Figure 4. Loss of Atg9 leads to enlarged enterocytes.

(A) Expression Atg9^RNAi in ISCs, EBs and ECs with Dl-Gal4, Su(H)GBE-Gal4, or NP1-Gal4, respectively. Ablation of Atg9 in ECs, but not ISCs or EBs, caused enlarged cell size. n ≥ 25, ***p<0.001. (B) Temporal control of Atg9^RNAi expression using the Gal80^ts; Tub-Gal4 inducible system. The flies were either maintained at 18°C throughout development or shifted to 29°C after eclosion for 5 days to inactivate Gal80^ts and enable expression of the RNAi targeting Atg9. (C) Clonal analysis in adult midgut using Flp-FRT-mediated recombination revealed that Atg9^d51 mutant cells (marked by lack of GFP and Atg9 expression) are larger than the controls (GFP-positive cells). n ≥ 17, ***p<0.001. (D) MARCM analysis showed that the enlarged Atg9^d51 mutant cells (marked by GFP) are Pdm1 positive EC cells. n ≥ 21, ***p<0.001. Scale bar: 20 μm.
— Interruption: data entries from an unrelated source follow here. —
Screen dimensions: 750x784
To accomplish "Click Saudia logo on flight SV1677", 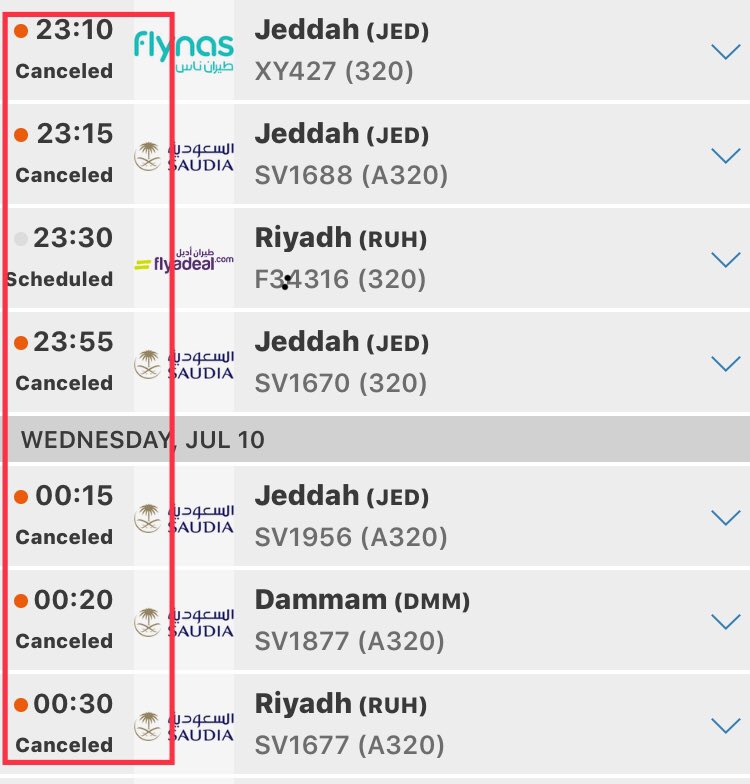I will click(184, 726).
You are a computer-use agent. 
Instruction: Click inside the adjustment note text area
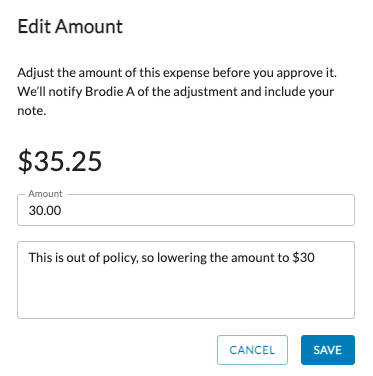pos(186,280)
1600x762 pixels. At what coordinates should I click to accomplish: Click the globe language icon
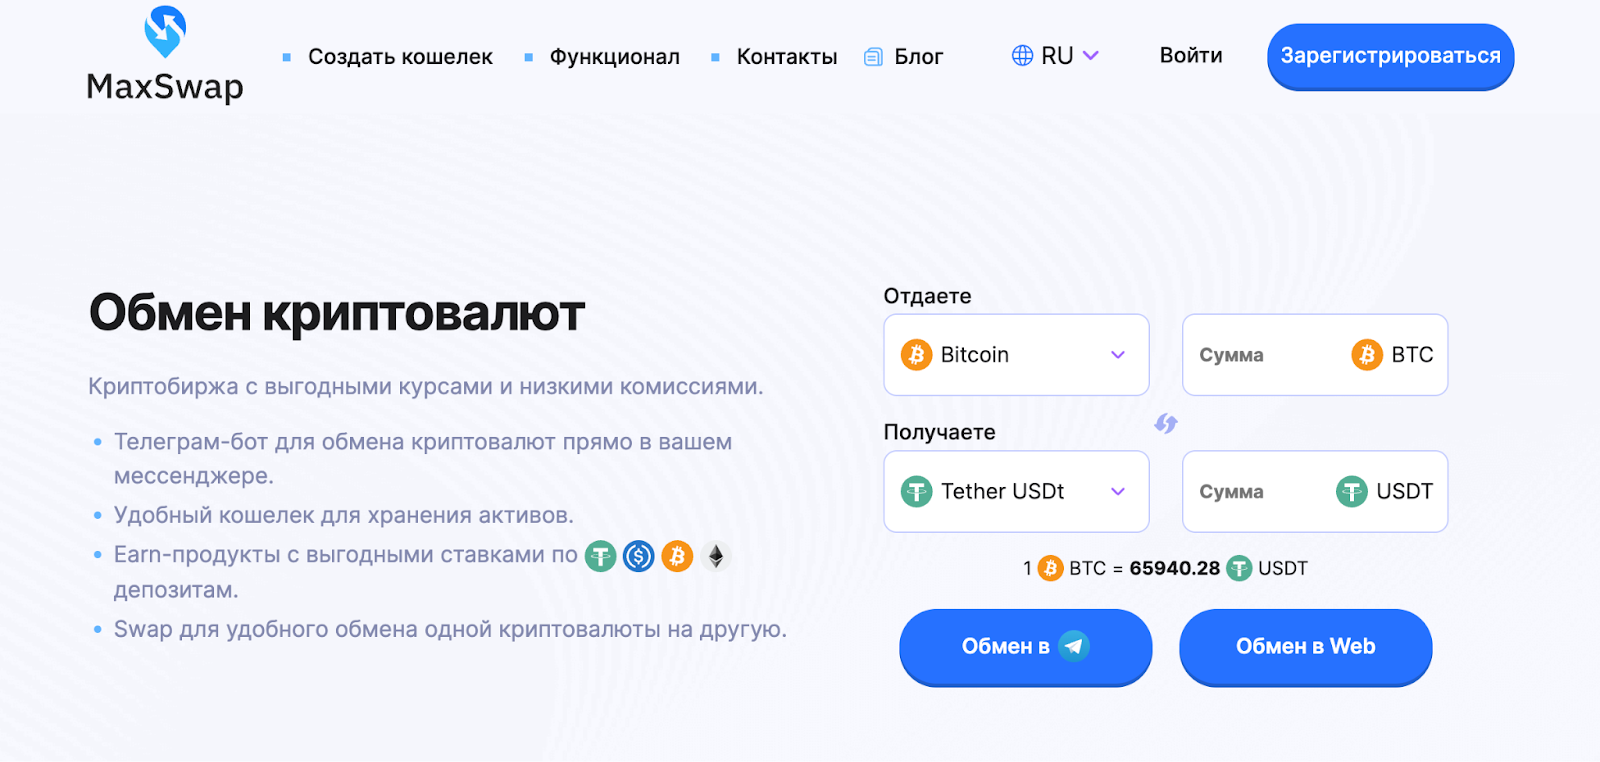[x=1022, y=56]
Genotypes: (C) hsFLP; FRT42D Ubi-GFP/FRT42D Atg9^d51 (D) hsFLP; FRT42D tubGal80/FRT42D Atg9^d51; Tub-Gal4/UAS-mCD8GFP.

Figure 4—figure supplement 1. Atg9 depletion in visceral muscle does not cause any observable defects in the midgut.

Temporal control of Atg9^RNAi expression using the muscle-specific how-Gal4; Gal80^ts inducible system. The flies were either maintained at 18°C throughout development or shifted to 29°C after eclosion for 5 days to inactivate Gal80^ts and enable expression of the RNAi targeting Atg9. Scale bar: 20 µm.

Figure 4—figure supplement 2. Atg9 depletion does not affect cell size of larval imaginal discs.

Clonal depletion of Atg9^RNAi (GFP positive cells) in larval wing and eye discs showed that Atg9 depletion did not affect cell size, compared with controls (GFP negative cells). Scale bar: 20 μm. Genotypes: hsflp; Act-CD2-Gal4-UAS-GFP-Atg8a/UAS-Atg9^RNAi.